2.4. Production of the CD2v Protein and Chemical Coupling to AP205 VLP
CD2v was produced as a genetic fusion to the extracellular domain of CD2v with the Fc domain of human IgG1 (PDB: 4CDH_A) in Expi293 cells using ExpiFectamine 293 transfection kit (A14524, Thermo Fisher Scientific, Waltham, MA, USA). Cell supernatants containing CD2v-Fc protein were collected and purified with a protein G column (GE29-0485-81, Cytiva, Marlborough, MA, USA). The purified CD2v-Fc was buffer-exchanged into PBS by dialysis. Next, CD2v-Fc was chemically coupled to AP205d by succinimidyl 6-(β-maleimidopropionamido) hexanoate (SMPH). To this end, AP205d was mixed with SMPH at a molar ratio of 1:5 and incubated at room temperature for 30 min. Excess SMPH was removed by passing the mixture through a 7 K MWCO Zeba Spin desalting column (A57759, Thermo Fisher Scientific, USA). Meanwhile, CD2v-Fc was incubated with the mild reducing reagent TCEP at a molar ratio of 1:10. Next, the reduced CD2v-Fc was mixed with AP205d VLPs at a molar ratio of 1:1 and incubated at room temperature for 3 h with shaking at 400 rpm. The coupled product VLP-CD2v-Fc was then loaded into an SDS-PAGE gel to check the coupling efficiency.
2.5. Chemical Coupling of the p22 Protein to AP205 VLP
AP205 VLPs (1 mg/mL, in PBS) were incubated with a tetrazine-NHS linker (1 mM final concentration) for 1 h at room temperature, and excess linker was removed by a desalting column. The p22 protein (1 mg/mL in PBS) was incubated with a BCN-NHS linker (1 mM final concentration) for 1 h at room temperature, and excess linker was removed by a desalting column. Linker-labelled VLPs and p22 were mixed in a volume ratio of 1:1 and left at room temperature for 1 h. Excess p22 was removed by dialysis (overnight) using 300 kDa molecular weight cutoff dialysis tubes. The coupled product VLP-p22 was then loaded into an SDS-PAGE gel to check the coupling efficiency.
2.6. Electron Microscopy
Purified VLP samples (1.0 mg/mL) were adsorbed onto carbon-formvar-coated copper grids, negatively stained with a 1% aqueous solution of uranyl acetate and visualized using a JEM-1230 electron microscope (JEOL Ltd., Akishima, Japan) operated at 100 kV.
2.7. Mouse Immunization
BALB/c mice (female, 8-week-old) were used to assess the immunogenicity of the generated VLPs. Each group was assigned 5 mice. Thirty micrograms of VLPs were administered via subcutaneous injection on days 0 and 28. For VLP-CD2v, the dose was 40 μg per injection. Blood samples were collected from the tail vein on days 14, 21, 28, 35, and 42, from which serum was obtained by centrifugation. Mice were euthanized by CO_2_ atmosphere either on day 42 (VLP-CD2v group) or on day 49 (other groups). Serum samples were kept at −20 °C for further assays.

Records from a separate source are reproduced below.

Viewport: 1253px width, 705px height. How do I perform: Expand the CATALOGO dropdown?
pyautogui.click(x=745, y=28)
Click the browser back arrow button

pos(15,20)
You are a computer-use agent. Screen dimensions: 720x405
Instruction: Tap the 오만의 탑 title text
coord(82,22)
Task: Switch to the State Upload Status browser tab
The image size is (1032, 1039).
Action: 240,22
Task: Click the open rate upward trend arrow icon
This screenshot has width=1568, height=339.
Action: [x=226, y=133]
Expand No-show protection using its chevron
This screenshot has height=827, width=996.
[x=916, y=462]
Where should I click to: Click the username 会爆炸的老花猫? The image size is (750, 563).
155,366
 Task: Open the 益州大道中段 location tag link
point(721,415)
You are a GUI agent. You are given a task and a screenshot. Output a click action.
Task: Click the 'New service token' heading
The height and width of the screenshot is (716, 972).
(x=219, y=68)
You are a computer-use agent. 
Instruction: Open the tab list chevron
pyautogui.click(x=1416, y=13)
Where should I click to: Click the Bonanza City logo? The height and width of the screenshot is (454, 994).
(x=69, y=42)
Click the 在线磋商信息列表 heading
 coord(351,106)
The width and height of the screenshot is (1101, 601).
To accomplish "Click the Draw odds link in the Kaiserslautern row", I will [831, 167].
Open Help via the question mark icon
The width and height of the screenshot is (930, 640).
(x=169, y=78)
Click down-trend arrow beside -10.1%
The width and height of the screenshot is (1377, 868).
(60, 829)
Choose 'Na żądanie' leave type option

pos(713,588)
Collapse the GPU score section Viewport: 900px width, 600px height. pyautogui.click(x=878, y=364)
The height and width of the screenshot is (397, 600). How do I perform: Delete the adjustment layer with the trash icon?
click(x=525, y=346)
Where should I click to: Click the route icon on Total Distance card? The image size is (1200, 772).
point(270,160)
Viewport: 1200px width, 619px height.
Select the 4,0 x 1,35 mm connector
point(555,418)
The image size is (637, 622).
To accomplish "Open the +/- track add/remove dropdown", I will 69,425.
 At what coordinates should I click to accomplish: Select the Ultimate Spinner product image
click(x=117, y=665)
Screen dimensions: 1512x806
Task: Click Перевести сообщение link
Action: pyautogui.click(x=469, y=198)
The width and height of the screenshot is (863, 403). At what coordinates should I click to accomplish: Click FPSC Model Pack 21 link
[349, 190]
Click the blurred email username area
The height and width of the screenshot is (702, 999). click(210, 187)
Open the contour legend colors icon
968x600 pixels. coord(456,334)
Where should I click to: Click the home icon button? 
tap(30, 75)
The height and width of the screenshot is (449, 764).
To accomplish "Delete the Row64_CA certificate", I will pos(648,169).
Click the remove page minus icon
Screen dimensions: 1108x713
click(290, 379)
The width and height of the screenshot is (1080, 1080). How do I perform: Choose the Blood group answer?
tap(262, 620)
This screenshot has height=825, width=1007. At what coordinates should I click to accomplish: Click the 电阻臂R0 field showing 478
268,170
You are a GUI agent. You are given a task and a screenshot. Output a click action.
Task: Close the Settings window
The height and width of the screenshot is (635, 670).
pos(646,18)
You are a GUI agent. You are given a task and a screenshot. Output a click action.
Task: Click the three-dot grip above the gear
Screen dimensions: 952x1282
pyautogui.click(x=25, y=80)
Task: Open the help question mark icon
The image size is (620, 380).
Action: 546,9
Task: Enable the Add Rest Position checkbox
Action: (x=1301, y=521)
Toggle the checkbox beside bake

2.8. ELISA-Based Assessment of Antibody Responses to ASFV Antigens on VLPs in Mice
For ELISA plate coating, standalone variants of B117L, B169L and H171R proteins were produced in E. coli by expressing the corresponding genes engineered to include an N-terminal 6xHis-tag. The B117L protein was produced as a soluble fusion protein to MBP. In the case of p22, the protein was already produced in a standalone form for coupling to VLPs; thus, the same preparation was used for ELISAs. In the case of p12, a synthetic peptide corresponding to amino acid residues 1–12 was used for ELISAs. For CD2v, a fusion protein with a SUMO-tag was expressed in mammalian cells. ELISAs were performed to determine the antibody levels in the sera of immunized mice. Briefly, half-area 96-well plates were coated with 1 mg/mL of recombinant proteins at 4 °C overnight. Then, PBS with 0.15% casein was added and incubated at room temperature for 2 h, followed by washing with PBS for 3 times. Next, serum samples were 4-fold serially diluted from 1:20 with PBS-0.15% casein and incubated at room temperature for 1 h. After washing with PBST 3 times, plates were incubated with goat anti-mouse IgG-HRP (Jackson ImmunoResearch, Ely, UK) for 1 h at room temperature. Finally, TMB was added and incubated for 5 min, after which an equal volume of stop solution (1 M H_2_SO_4_) was added. The plates were read under OD_450_. Antibody titers were calculated as a dilution fold reaching half of OD_max_.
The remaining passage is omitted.